■ About this task ■
Among the records that follow, set down only the lines from the one containing "Staatsrecht (811, 1773)" to the one containing "Hausarbeiten (807, 1495)", both included, exactly.

■ Stored data entries ■

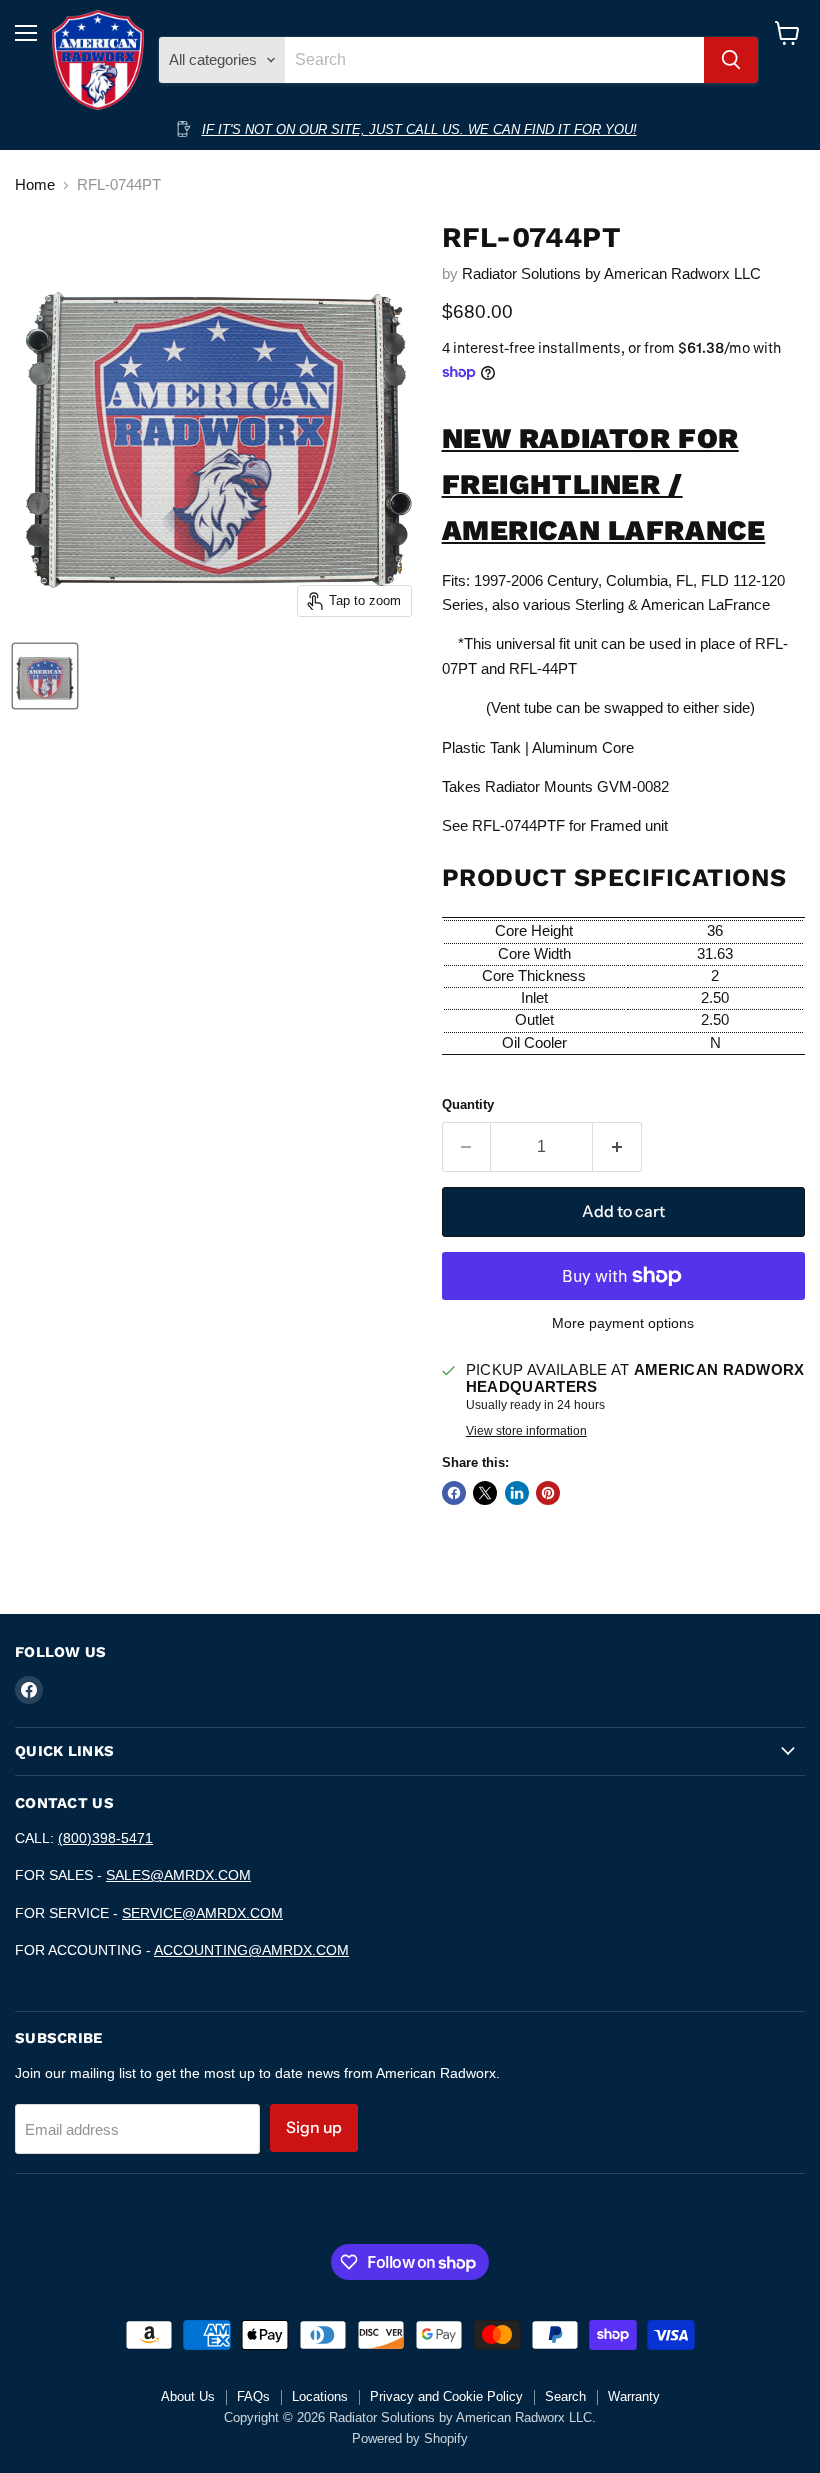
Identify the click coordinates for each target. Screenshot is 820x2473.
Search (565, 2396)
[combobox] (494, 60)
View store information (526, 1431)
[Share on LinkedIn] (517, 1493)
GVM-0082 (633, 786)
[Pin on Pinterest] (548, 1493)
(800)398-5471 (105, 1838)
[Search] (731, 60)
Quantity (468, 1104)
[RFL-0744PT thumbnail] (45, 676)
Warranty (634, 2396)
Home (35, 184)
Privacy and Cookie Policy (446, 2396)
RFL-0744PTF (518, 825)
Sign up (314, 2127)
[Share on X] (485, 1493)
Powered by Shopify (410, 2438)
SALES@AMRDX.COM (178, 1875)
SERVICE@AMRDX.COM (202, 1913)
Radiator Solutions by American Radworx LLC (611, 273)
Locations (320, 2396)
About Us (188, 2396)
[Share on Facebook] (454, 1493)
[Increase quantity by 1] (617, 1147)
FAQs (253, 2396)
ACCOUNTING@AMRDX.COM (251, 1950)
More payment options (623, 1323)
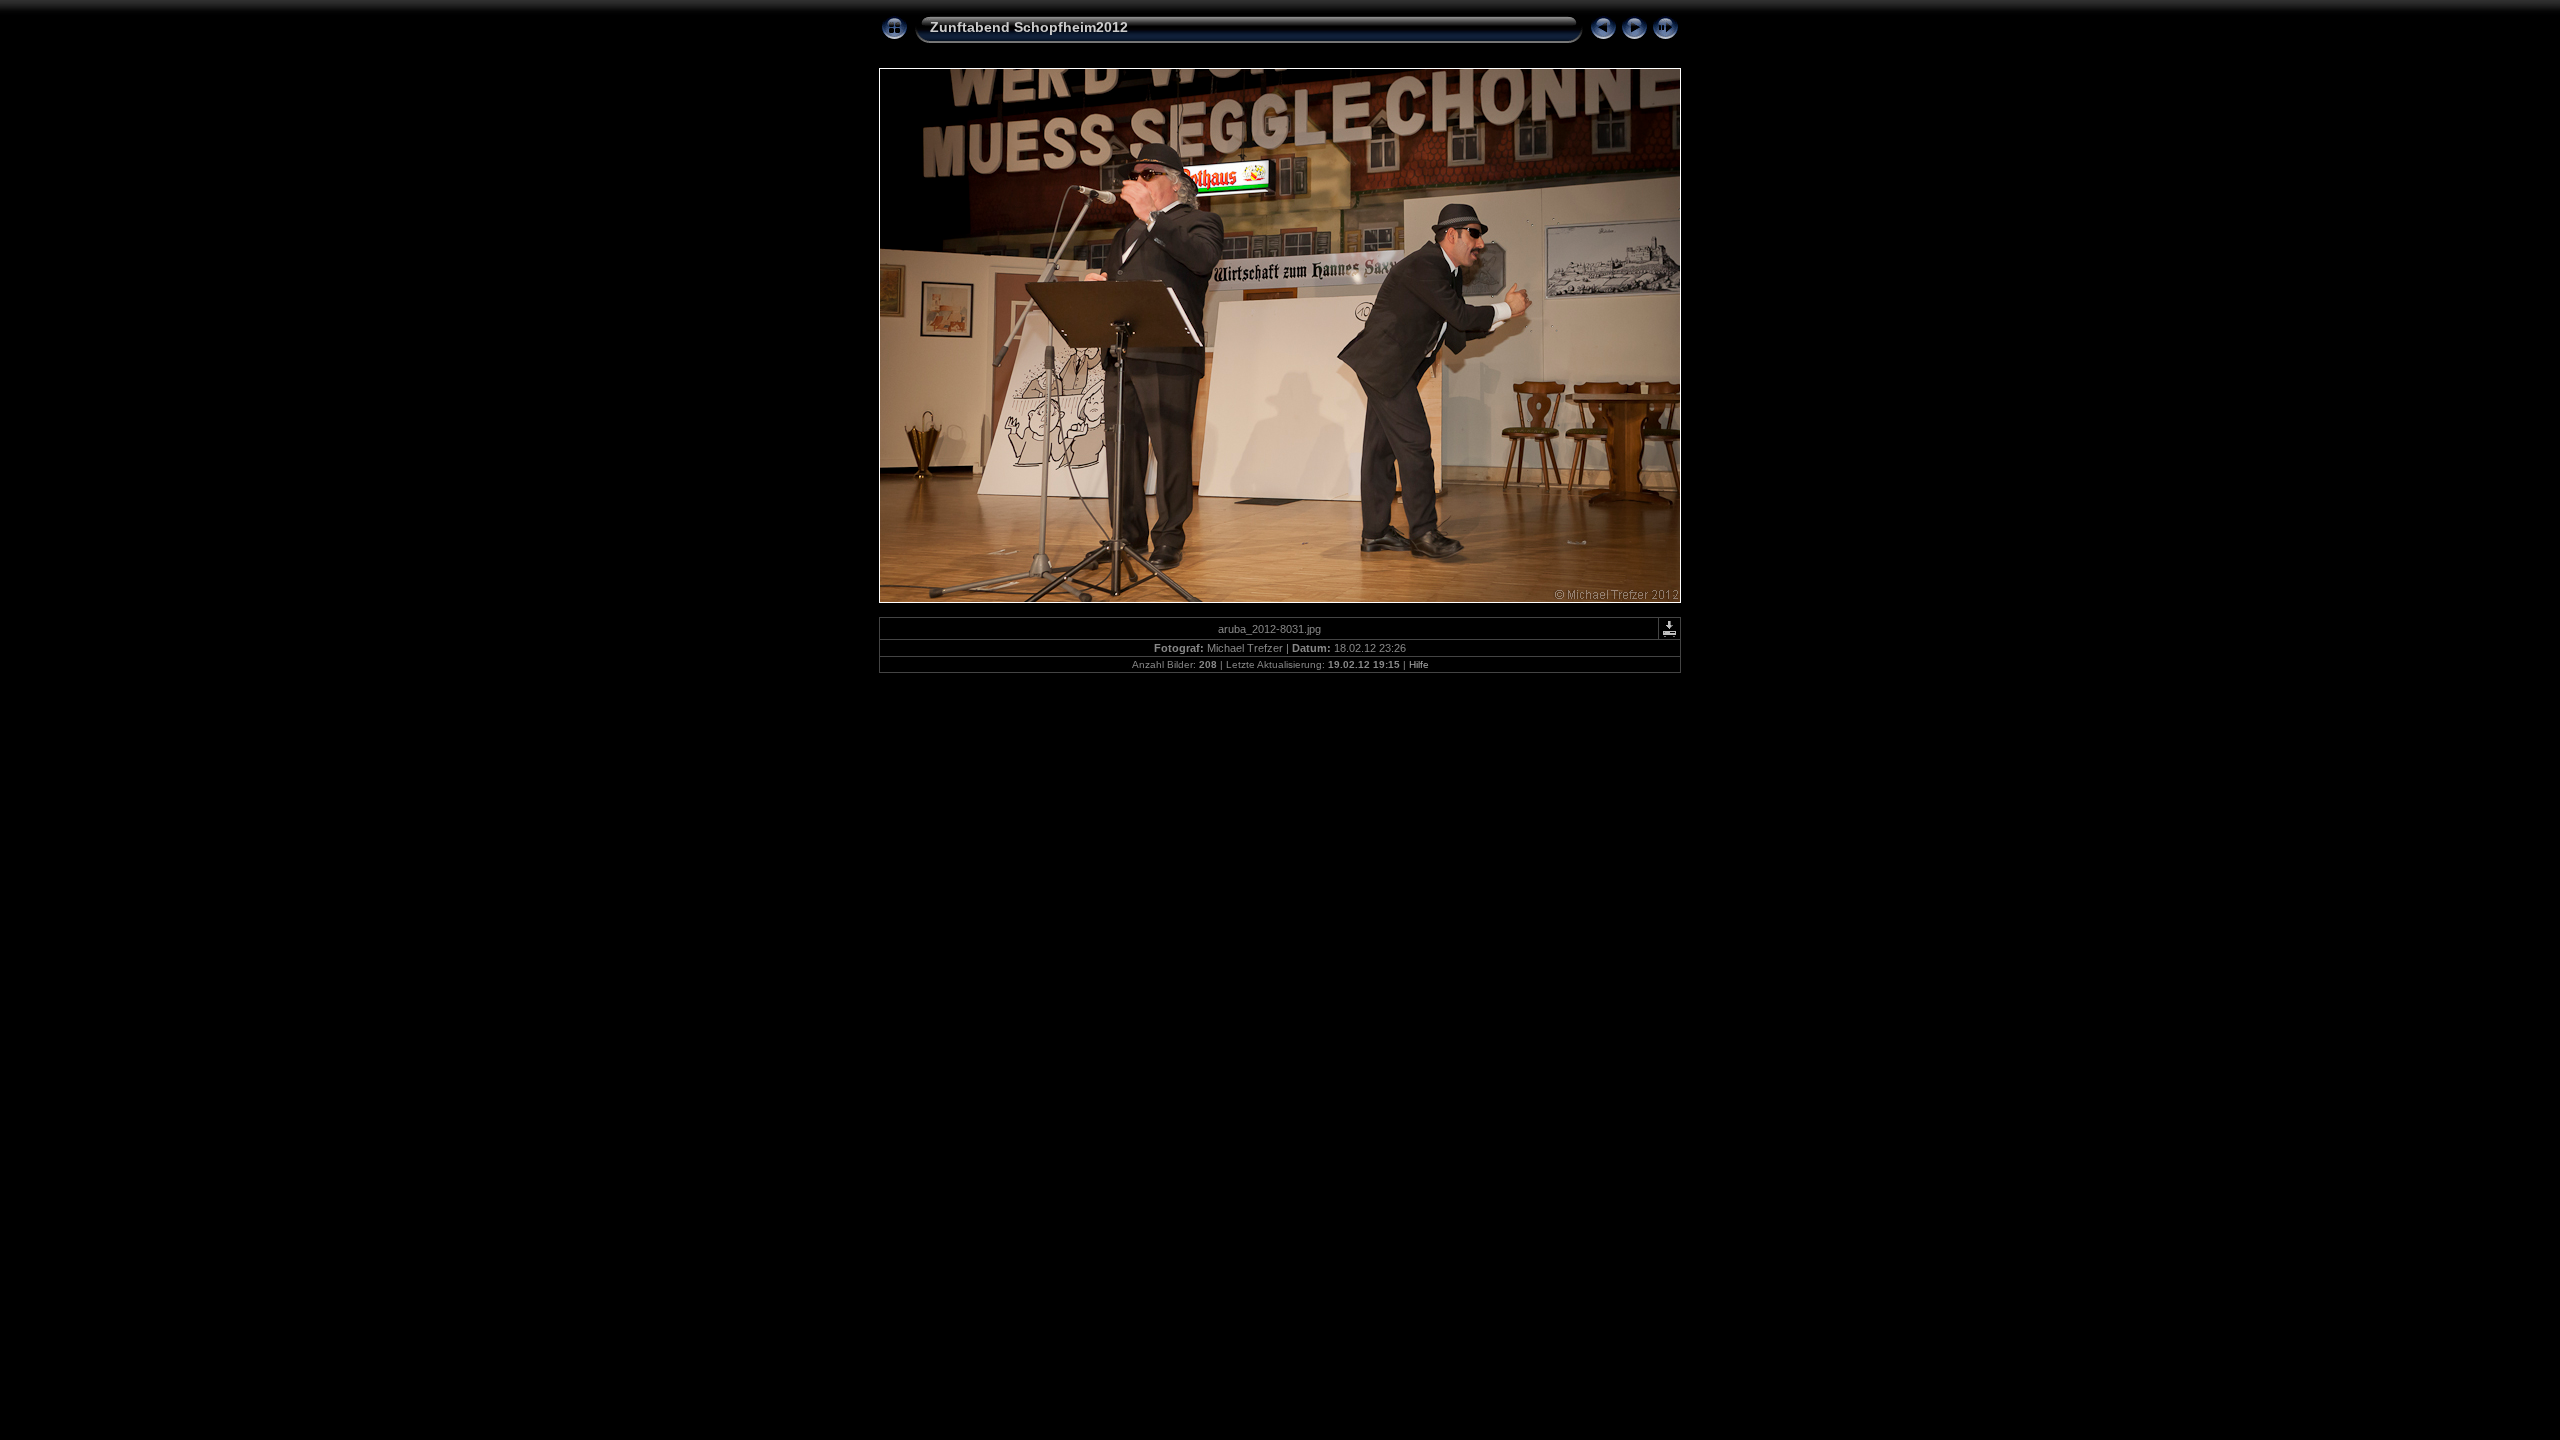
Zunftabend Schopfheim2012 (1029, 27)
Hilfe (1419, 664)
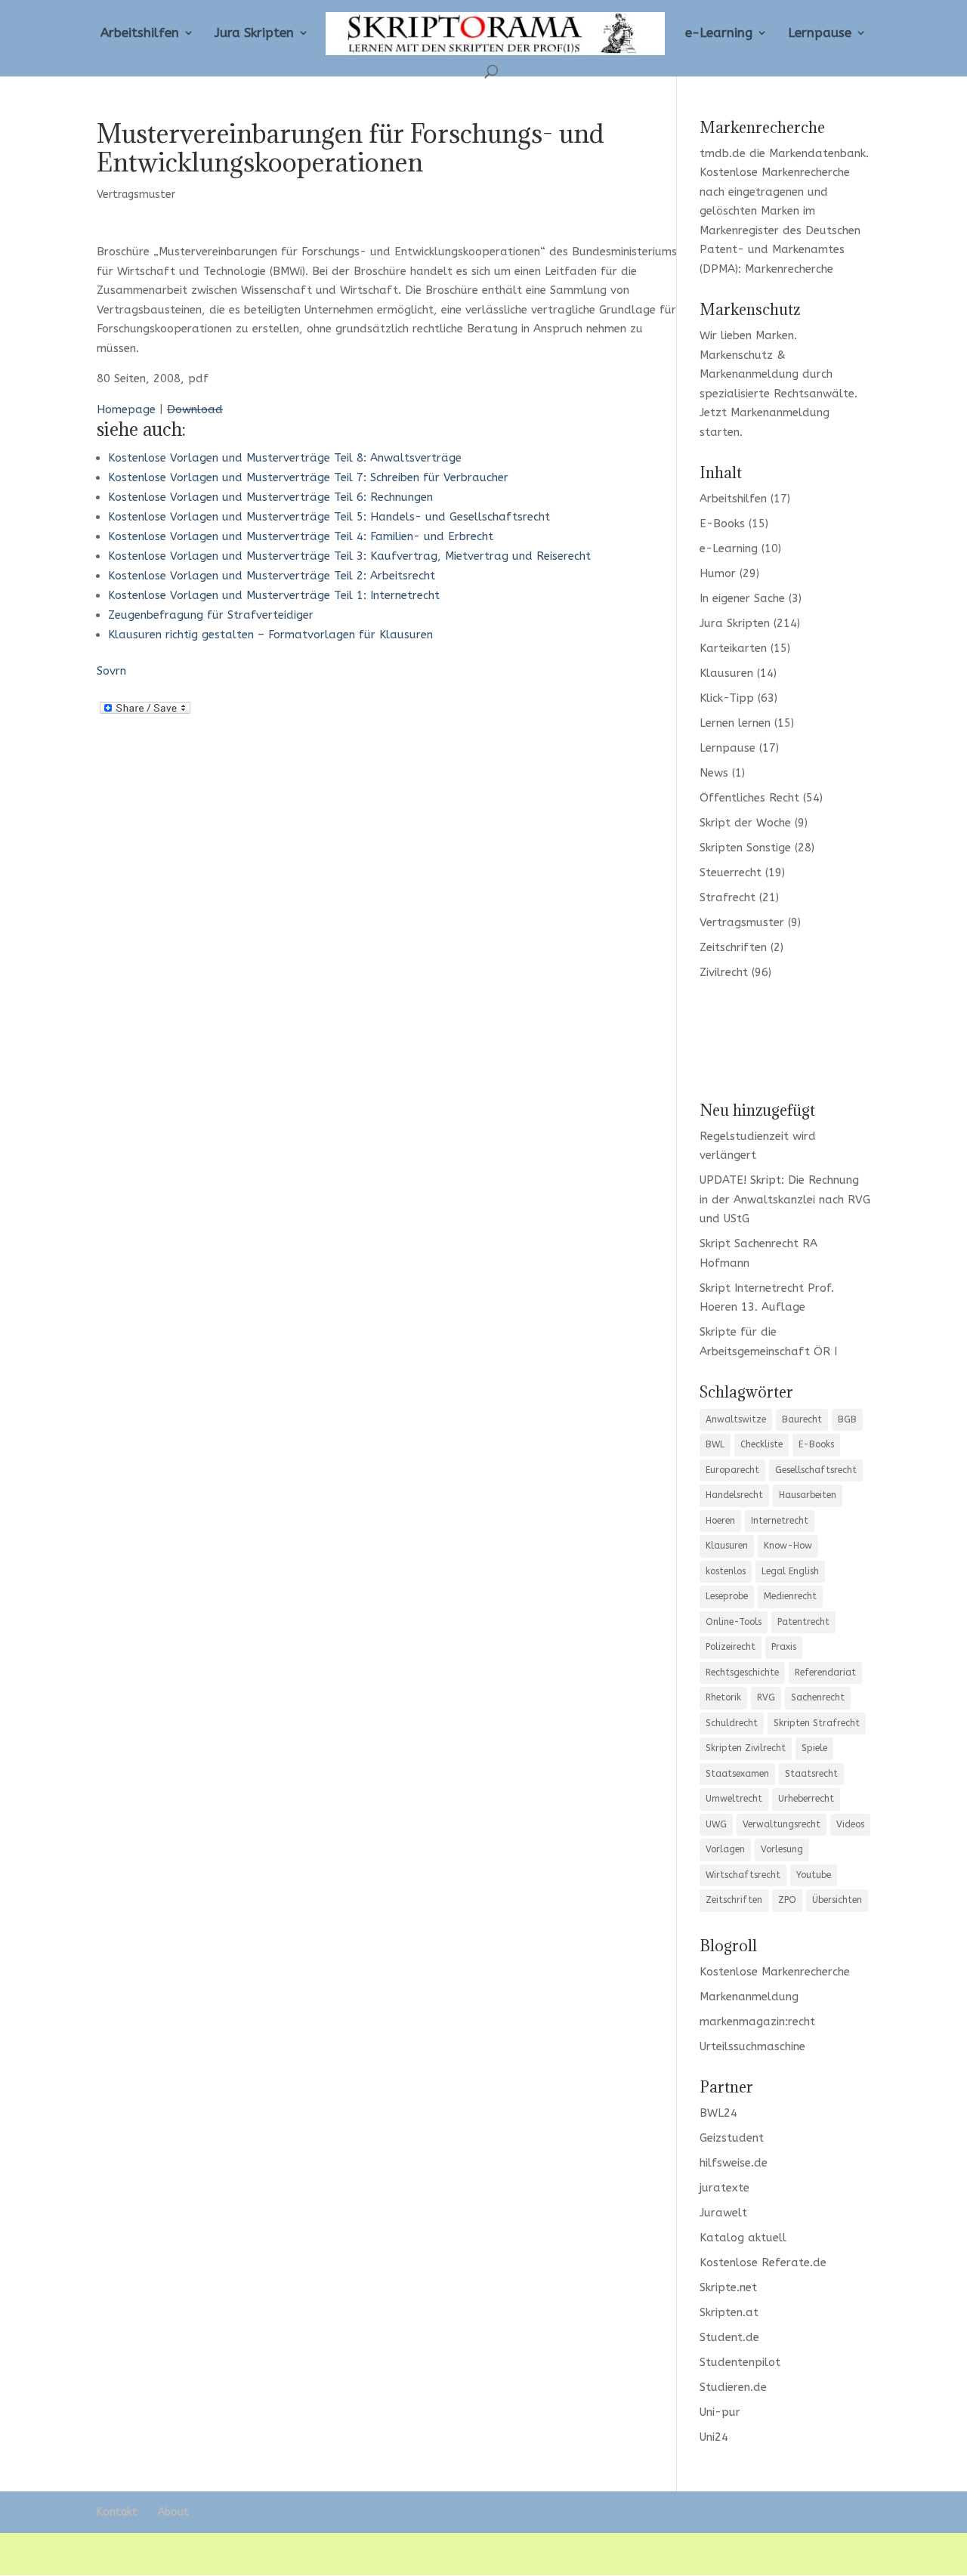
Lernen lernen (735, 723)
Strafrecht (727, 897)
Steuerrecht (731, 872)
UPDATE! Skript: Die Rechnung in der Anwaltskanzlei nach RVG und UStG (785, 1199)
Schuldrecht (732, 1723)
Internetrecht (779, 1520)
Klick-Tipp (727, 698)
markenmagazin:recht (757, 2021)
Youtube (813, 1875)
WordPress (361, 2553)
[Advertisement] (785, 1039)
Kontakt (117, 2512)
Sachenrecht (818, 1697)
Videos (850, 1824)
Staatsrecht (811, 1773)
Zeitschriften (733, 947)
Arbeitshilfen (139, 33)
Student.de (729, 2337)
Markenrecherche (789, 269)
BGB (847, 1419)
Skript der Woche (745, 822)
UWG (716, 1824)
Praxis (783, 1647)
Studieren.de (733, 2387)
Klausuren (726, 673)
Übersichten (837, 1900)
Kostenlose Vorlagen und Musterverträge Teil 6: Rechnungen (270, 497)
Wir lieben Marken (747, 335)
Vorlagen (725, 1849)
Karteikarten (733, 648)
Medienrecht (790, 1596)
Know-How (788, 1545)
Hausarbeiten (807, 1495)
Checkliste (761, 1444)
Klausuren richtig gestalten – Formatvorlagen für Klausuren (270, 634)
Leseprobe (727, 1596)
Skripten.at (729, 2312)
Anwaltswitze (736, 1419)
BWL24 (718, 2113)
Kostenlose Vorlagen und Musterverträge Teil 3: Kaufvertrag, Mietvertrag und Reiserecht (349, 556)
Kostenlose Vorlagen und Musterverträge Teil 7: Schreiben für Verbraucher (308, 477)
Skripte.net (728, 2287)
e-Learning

■ Expected answer ■
Staatsrecht (811, 1773)
Zeitschriften (733, 947)
Arbeitshilfen (139, 33)
Student.de (729, 2337)
Markenrecherche (789, 269)
BGB (847, 1419)
Skript der Woche (745, 822)
UWG (716, 1824)
Praxis (783, 1647)
Studieren.de (733, 2387)
Klausuren (726, 673)
Übersichten (837, 1900)
Kostenlose Vorlagen und Musterverträge Teil 6: Rechnungen (270, 497)
Wir lieben Marken (747, 335)
Vorlagen (725, 1849)
Karteikarten (733, 648)
Medienrecht (790, 1596)
Know-How (788, 1545)
Hausarbeiten (807, 1495)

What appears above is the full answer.